Your answer should consist of all lines in the listing that hold the word "each".

- _RECORDS SUPPLIED_
[Start of Attachment]

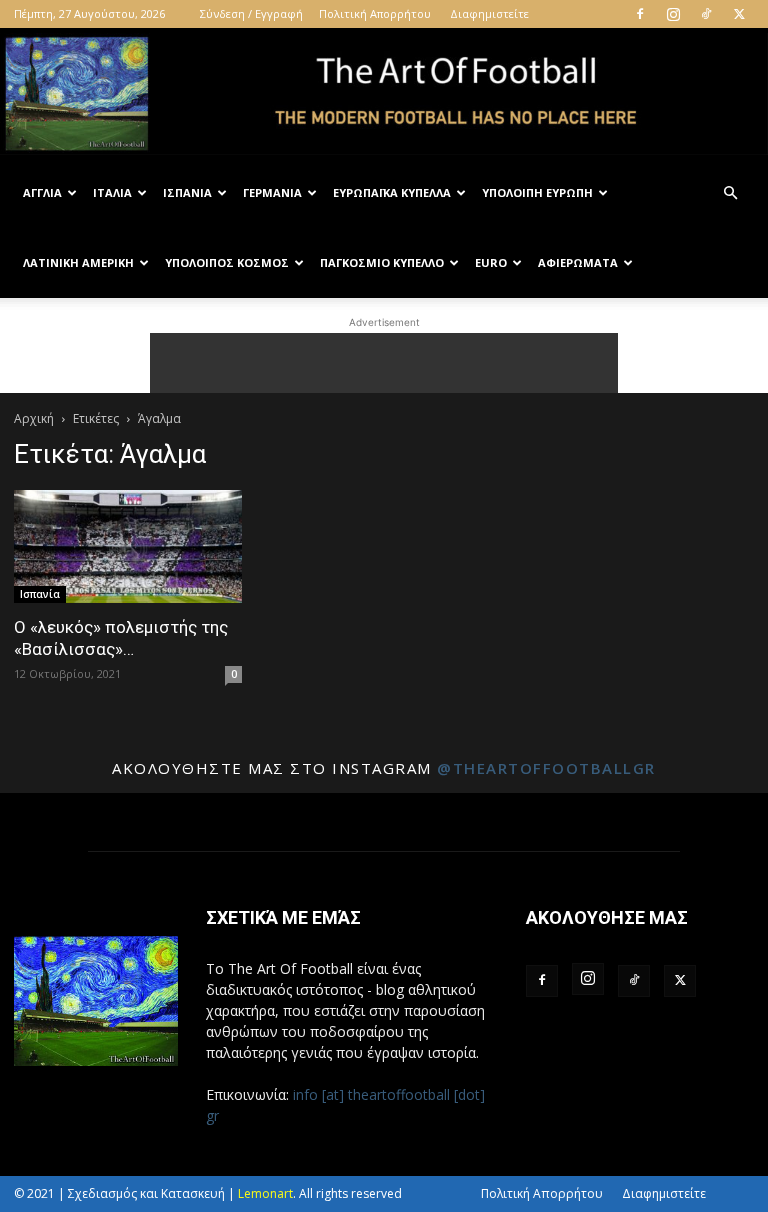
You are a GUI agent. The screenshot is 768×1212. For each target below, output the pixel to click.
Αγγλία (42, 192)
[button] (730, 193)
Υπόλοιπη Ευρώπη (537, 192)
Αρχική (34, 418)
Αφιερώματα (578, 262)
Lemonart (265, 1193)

[End of Attachment]
[Start of Attachment]

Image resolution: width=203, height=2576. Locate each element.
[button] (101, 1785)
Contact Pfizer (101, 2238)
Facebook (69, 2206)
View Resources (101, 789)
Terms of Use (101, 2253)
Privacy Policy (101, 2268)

[End of Attachment]
[Start of Attachment]

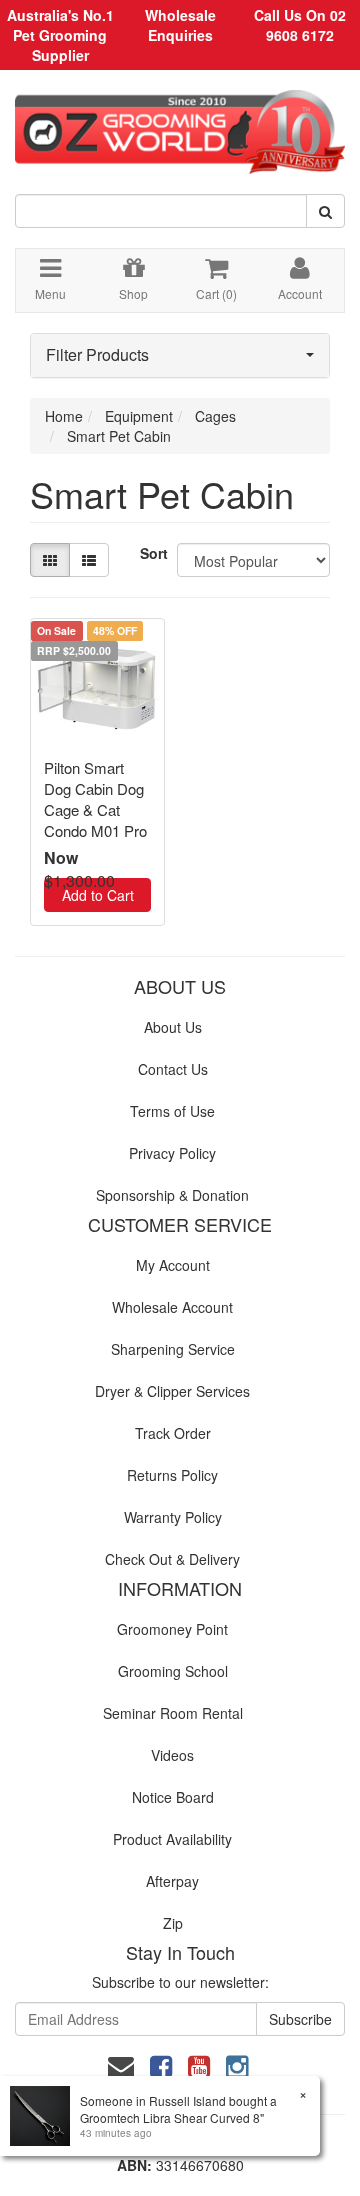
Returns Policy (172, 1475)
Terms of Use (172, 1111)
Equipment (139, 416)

[End of Attachment]

- _SOLUTION_
You are a GUI agent. The screenshot is 768×1212. For each target below, output the pixel to click.
Image resolution: width=203, height=2576. Locate each element.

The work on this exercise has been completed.